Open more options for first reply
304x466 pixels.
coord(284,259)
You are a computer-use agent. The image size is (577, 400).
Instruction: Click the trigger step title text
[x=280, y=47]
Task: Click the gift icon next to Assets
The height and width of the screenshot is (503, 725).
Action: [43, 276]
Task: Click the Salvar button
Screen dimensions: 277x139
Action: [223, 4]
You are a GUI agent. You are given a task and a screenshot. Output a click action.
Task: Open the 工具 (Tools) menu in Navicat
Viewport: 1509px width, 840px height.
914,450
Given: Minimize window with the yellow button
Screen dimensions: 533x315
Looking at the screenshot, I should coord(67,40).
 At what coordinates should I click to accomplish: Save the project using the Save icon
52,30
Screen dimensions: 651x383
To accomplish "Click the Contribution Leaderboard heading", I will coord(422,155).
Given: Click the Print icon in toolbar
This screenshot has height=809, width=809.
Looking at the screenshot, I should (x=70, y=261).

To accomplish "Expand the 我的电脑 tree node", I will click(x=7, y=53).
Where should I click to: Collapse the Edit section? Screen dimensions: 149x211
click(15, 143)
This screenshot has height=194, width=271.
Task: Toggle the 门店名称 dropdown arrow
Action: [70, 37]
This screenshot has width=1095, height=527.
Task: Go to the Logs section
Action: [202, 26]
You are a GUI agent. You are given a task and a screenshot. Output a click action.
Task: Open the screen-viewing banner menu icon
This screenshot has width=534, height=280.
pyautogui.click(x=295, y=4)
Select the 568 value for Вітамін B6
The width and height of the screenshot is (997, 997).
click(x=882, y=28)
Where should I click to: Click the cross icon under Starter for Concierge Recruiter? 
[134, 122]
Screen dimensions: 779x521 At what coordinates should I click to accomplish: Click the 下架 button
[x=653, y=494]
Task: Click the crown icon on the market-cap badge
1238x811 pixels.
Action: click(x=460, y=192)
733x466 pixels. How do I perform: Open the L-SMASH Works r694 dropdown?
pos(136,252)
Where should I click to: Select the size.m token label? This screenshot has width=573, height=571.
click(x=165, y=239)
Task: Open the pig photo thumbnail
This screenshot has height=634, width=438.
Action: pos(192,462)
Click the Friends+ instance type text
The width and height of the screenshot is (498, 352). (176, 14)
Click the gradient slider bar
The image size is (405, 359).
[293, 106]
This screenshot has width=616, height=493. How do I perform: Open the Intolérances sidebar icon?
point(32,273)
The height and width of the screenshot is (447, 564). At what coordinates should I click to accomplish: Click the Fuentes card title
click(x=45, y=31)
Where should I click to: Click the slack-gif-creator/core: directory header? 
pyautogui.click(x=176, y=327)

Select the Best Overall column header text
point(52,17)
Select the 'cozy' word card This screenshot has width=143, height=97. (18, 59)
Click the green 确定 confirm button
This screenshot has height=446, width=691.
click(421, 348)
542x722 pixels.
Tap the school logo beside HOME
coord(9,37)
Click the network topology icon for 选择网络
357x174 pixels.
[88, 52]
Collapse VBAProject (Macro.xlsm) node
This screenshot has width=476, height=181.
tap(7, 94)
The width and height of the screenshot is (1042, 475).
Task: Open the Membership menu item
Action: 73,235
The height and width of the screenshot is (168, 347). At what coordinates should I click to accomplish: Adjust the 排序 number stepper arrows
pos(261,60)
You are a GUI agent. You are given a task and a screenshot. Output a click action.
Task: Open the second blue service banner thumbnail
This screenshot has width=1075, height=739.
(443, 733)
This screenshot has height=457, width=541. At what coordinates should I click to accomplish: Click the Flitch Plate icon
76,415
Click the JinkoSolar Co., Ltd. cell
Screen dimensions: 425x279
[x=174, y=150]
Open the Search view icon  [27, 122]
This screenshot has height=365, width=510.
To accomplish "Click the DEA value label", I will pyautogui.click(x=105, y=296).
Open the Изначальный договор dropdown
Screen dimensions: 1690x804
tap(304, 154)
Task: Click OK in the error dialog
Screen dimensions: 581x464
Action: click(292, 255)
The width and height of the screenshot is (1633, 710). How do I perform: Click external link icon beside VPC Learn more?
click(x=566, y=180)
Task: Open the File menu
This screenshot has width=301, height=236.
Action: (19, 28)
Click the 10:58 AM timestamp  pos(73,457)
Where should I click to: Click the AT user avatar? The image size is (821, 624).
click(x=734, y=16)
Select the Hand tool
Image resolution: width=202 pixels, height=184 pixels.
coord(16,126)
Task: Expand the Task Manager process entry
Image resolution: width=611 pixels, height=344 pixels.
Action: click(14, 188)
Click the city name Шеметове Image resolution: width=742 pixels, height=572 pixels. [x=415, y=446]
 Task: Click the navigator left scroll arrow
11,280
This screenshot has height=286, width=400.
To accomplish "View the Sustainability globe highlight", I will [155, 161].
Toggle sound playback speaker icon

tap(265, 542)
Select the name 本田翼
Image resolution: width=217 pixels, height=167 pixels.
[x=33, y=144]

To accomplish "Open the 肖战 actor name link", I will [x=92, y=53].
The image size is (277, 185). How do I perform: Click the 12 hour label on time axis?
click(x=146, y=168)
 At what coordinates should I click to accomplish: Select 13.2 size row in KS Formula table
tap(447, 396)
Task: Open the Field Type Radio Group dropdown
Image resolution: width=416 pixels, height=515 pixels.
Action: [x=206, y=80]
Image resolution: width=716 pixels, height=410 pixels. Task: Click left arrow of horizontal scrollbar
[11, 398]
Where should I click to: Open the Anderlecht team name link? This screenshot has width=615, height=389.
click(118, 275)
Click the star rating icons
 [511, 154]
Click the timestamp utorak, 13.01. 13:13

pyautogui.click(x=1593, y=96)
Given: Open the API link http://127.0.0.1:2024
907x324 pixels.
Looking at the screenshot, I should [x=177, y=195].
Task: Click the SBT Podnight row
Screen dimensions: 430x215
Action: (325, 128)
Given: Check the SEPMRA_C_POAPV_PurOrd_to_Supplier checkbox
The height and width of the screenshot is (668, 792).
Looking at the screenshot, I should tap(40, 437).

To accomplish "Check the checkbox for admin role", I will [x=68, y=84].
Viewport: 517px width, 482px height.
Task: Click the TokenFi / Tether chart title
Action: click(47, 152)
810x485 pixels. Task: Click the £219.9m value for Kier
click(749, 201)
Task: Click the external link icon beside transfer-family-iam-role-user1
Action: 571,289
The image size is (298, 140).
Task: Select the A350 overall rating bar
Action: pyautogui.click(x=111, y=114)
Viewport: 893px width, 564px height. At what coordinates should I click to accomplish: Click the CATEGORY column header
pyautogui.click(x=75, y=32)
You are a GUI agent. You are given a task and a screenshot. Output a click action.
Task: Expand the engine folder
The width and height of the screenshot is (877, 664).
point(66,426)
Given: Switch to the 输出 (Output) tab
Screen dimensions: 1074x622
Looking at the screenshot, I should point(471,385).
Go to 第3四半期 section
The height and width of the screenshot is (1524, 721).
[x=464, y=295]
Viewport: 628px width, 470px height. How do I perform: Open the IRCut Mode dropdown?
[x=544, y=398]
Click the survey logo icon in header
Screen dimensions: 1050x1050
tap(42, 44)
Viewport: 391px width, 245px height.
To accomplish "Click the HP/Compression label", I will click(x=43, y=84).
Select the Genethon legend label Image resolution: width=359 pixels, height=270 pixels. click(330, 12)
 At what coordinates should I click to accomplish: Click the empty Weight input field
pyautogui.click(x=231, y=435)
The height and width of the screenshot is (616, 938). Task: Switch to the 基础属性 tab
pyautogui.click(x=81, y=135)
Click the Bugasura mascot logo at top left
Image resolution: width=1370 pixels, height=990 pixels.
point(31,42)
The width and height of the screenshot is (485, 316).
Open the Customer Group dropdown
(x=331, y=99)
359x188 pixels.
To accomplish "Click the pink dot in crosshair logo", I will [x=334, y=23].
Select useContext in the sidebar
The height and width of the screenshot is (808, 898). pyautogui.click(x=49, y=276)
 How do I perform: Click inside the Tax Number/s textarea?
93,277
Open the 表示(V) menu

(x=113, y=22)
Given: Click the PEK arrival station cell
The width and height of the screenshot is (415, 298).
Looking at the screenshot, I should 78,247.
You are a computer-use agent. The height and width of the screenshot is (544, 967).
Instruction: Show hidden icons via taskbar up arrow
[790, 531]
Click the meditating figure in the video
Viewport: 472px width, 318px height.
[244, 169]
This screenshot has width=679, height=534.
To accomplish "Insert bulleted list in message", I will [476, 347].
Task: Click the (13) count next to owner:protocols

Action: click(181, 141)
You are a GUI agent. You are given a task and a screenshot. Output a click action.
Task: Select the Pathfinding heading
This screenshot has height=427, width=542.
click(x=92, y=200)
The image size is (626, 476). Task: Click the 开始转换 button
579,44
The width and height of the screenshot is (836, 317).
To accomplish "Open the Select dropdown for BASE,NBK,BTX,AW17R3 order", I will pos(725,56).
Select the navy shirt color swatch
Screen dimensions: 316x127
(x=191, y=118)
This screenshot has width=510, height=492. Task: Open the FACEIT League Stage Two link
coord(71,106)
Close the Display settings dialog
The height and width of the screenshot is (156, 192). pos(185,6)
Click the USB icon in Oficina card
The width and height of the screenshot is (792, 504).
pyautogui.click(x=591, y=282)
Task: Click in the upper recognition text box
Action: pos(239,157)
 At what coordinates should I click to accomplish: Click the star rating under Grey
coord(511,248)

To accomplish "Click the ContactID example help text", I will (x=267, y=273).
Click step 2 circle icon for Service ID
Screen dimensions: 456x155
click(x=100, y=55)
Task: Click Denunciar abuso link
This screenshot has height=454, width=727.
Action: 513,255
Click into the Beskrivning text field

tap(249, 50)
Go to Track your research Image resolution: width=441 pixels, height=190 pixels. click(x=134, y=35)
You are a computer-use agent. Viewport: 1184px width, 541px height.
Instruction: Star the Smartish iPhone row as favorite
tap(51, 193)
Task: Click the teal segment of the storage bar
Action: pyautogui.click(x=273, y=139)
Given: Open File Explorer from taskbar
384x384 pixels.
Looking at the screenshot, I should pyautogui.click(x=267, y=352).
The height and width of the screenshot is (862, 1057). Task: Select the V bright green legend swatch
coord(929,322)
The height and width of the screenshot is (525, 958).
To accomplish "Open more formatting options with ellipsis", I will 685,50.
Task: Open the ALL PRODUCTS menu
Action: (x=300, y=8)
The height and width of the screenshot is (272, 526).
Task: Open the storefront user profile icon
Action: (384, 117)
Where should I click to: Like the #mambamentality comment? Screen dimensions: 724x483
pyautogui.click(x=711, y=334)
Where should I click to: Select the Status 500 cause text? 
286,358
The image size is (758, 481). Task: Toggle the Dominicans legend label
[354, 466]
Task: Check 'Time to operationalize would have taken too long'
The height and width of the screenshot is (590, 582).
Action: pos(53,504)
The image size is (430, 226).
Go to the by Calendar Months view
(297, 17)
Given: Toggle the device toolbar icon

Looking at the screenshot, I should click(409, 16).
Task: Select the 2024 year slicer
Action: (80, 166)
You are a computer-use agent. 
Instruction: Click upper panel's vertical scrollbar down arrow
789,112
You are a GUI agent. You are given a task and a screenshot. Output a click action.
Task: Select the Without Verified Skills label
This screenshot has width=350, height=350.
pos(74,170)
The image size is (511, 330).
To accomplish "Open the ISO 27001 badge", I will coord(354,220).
*****
- _EXERCISE DIRECTIONS_: What lines of the listing contain the word "heading"? Copy them all.

- _RESPONSE_:
To accomplish "Click the Contribution Leaderboard heading", I will coord(422,155).
Task: Select the Pathfinding heading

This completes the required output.